4 Replies Latest reply: Jul 23, 2013 6:56 AM by 21402187-b8e1-49da-a7f4-c3a3242033a5 RSS

    What is the best big data solution for interactive queries of rows with up?

    1003216
      0 down vote favorite
           

      We have a simple table such as follows:

      ------------------------------------------------------------------------
      | Name | Attribute1 | Attribute2 | Attribute3 | ... | Attribute200 |
      ------------------------------------------------------------------------
      | Name1 | Value1 | Value2 | null | ... | Value3 |
      | Name2 | null | Value4 | null | ... | Value5 |
      | Name3 | Value6 | null | Value7 | ... | null |
      | ... |
      ------------------------------------------------------------------------

      But there could be up to hundreds of millions of rows/names. The data will be populated every hour or so.

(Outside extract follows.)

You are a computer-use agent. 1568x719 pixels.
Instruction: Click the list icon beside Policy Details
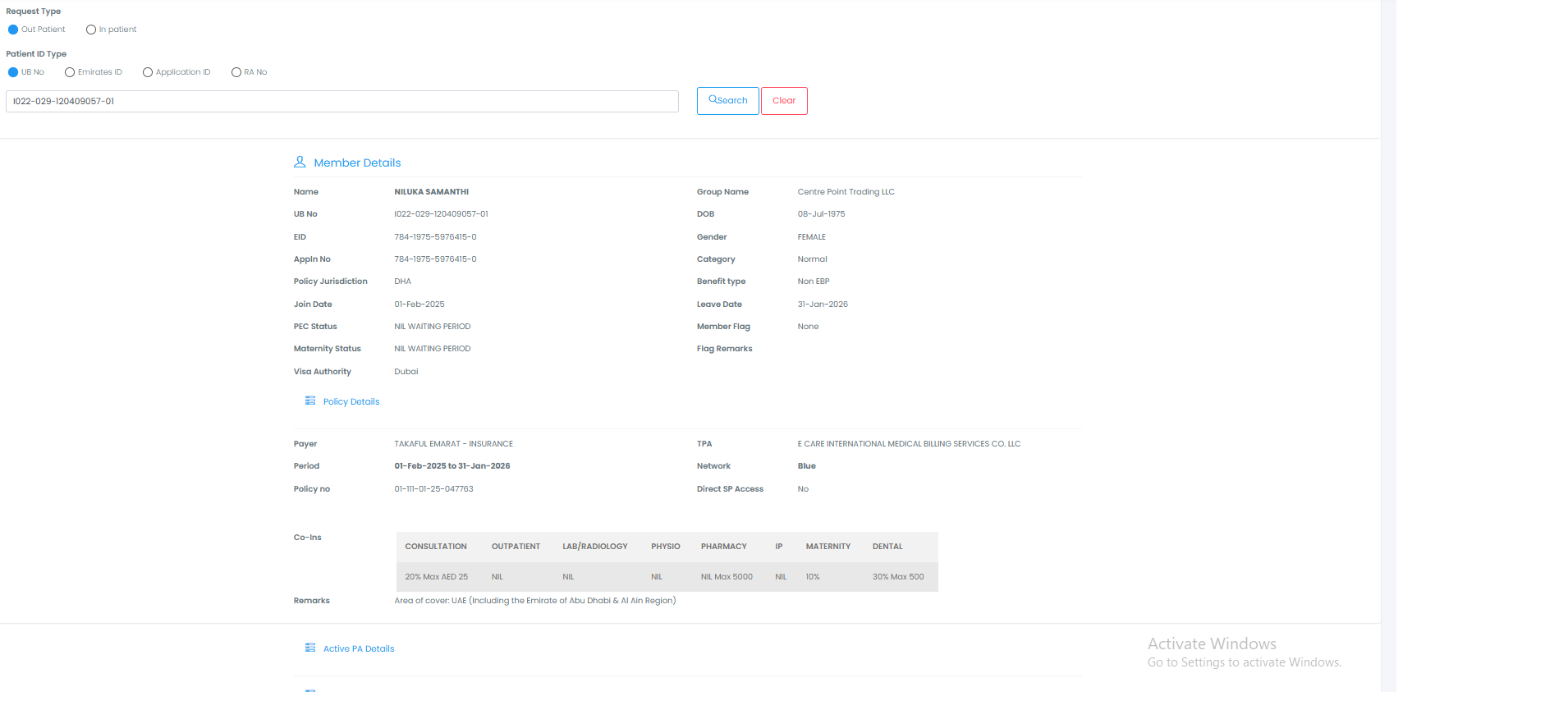click(310, 401)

      The goal is to get results for interactive queries on the data within a couple of seconds.

      Most queries look like:

      select count(*) from table
      where Attribute1 = Value1 and Attribute3 = Value3 and Attribute113 = Value113;

      The where clause contains arbitrary number of attribute name-value pairs.

      I'm new in big data and wondering what the best option is in terms of data store (MySQL, HBase, Cassandra, etc) and processing engine (Hadoop, Drill, Storm, etc) for interactive queries like above.